● WHAT IS EXPECTED: Begin at the line that has "Mute the voice message audio" and stop after the line that has "will click(x=3, y=193).". Reproduce only those lines, swapping "voice message" for "video message" and leaving everything else as it is.

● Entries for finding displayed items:
-*-*-

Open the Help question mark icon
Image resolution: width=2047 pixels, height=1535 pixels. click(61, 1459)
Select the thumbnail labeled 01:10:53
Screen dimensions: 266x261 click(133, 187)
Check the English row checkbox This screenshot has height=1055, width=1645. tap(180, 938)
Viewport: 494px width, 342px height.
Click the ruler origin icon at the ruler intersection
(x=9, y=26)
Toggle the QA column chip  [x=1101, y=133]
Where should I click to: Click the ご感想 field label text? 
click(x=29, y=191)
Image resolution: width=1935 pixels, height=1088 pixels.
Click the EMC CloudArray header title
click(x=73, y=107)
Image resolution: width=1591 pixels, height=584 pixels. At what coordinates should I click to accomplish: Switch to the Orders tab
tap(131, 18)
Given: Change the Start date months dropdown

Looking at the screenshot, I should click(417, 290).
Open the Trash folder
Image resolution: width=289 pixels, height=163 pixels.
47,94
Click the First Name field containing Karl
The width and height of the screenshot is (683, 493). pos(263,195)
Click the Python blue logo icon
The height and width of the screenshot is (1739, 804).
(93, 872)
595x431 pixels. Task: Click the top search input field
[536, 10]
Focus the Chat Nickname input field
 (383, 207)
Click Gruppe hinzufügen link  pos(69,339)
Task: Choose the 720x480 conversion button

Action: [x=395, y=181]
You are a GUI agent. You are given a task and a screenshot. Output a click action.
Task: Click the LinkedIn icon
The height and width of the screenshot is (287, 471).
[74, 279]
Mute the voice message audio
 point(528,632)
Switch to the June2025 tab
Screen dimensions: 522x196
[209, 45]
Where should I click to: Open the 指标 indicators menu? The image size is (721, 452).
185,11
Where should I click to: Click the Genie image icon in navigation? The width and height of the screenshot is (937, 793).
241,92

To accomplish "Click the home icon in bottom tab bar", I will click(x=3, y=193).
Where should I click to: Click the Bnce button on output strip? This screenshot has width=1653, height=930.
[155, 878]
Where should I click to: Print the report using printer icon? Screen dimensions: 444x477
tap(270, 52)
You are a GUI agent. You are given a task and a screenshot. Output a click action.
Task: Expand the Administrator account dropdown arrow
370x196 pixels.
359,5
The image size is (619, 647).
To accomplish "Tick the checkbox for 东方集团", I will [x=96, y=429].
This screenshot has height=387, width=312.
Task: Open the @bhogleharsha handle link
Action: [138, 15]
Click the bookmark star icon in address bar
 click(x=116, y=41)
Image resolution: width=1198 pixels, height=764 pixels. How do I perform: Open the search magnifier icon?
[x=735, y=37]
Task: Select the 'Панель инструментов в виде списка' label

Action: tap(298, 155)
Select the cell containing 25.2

-*-*-

● TASK ANSWER:
Mute the video message audio
 point(528,632)
Switch to the June2025 tab
Screen dimensions: 522x196
[209, 45]
Where should I click to: Open the 指标 indicators menu? The image size is (721, 452).
185,11
Where should I click to: Click the Genie image icon in navigation? The width and height of the screenshot is (937, 793).
241,92

To accomplish "Click the home icon in bottom tab bar", I will click(x=3, y=193).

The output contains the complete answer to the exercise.